• _Goal of the exercise_: Using the entries below, write out the line with "Task: Focus the", the line with "This screenshot has height=478, width=800.", and every line in between, exactly as each is written.

[Stored items from a collection]
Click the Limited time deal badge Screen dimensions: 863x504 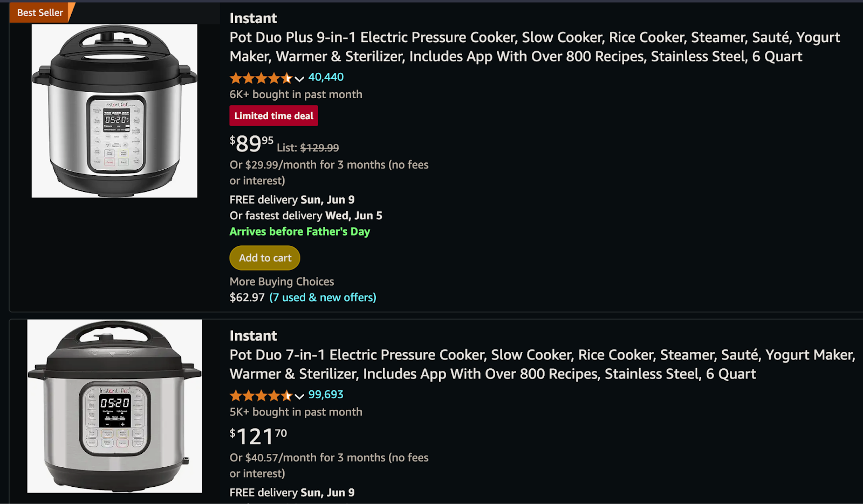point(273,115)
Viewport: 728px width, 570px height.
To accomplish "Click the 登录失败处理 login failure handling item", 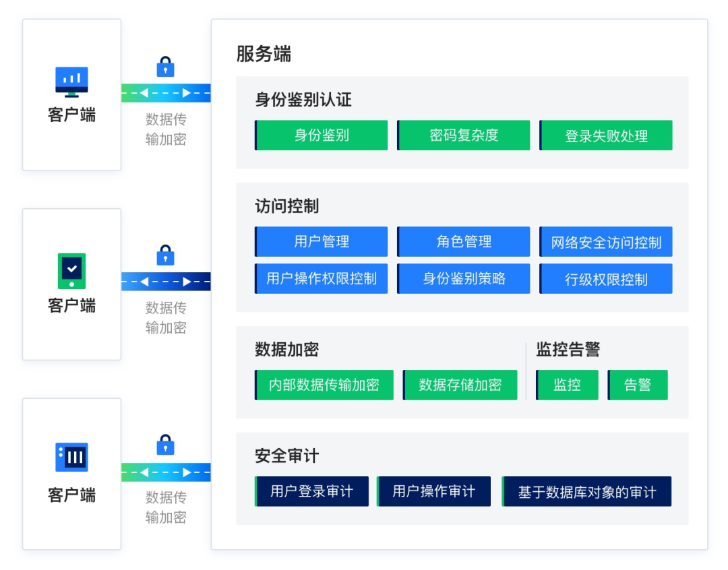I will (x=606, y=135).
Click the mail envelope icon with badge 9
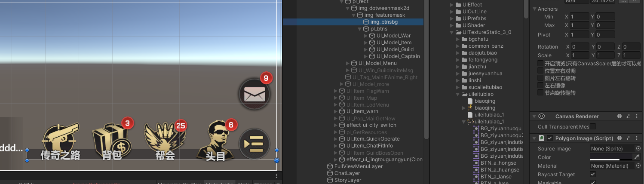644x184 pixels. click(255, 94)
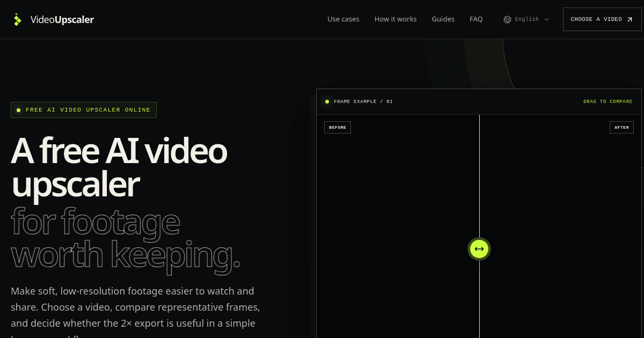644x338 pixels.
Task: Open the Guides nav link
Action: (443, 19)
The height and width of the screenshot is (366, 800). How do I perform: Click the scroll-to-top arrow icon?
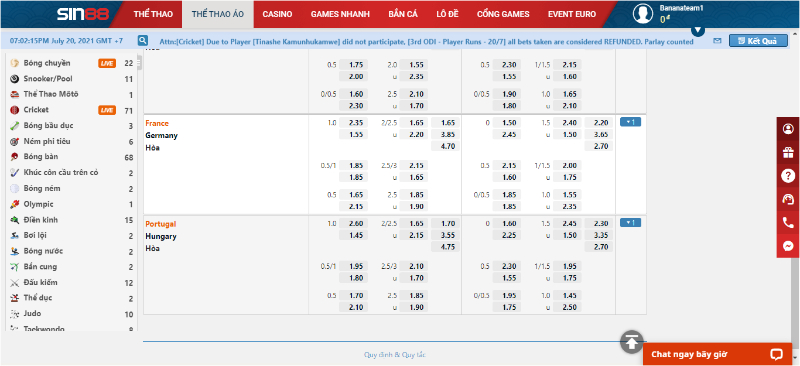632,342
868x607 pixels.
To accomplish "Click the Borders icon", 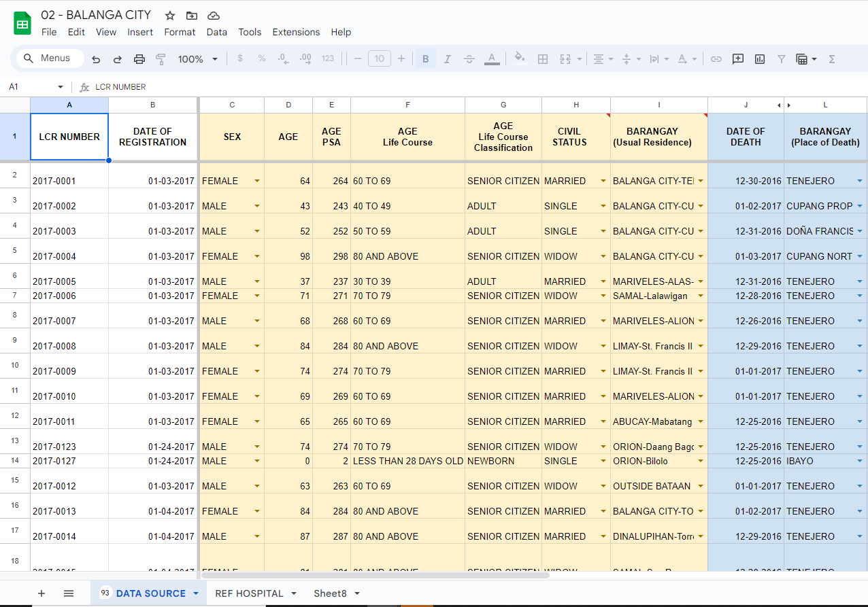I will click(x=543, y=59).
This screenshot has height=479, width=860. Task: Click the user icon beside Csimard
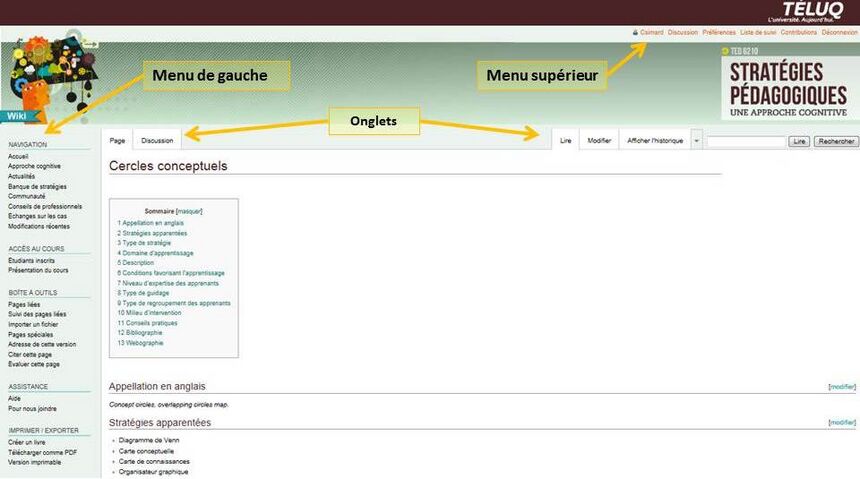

--

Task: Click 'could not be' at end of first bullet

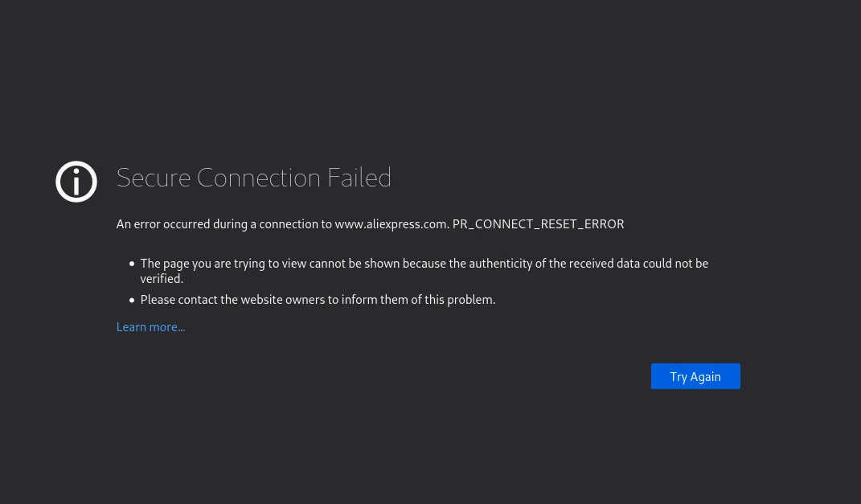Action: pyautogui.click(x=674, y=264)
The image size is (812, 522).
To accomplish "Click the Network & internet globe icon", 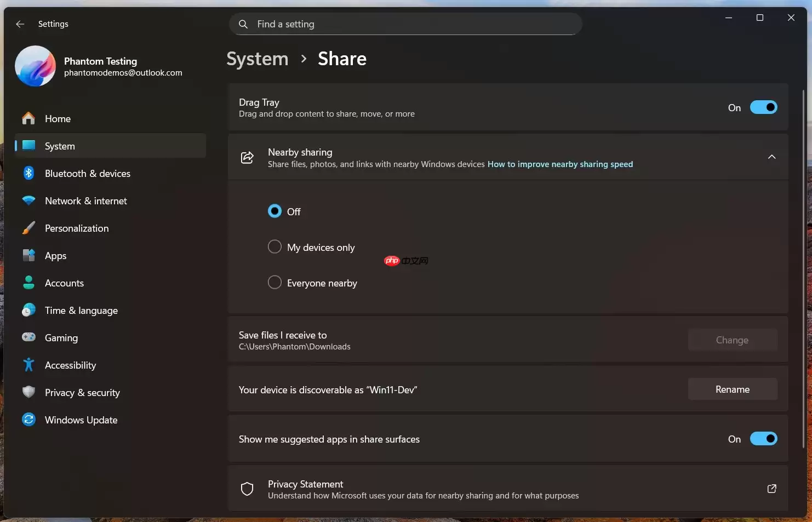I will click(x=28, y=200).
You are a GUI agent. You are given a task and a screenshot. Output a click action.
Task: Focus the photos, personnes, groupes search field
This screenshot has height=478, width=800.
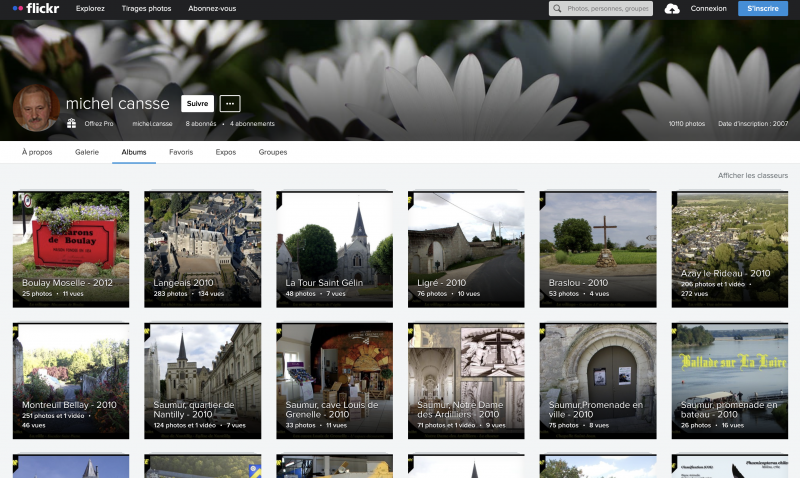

• _Result of this task_:
Task: Focus the photos, personnes, groupes search field
This screenshot has height=478, width=800.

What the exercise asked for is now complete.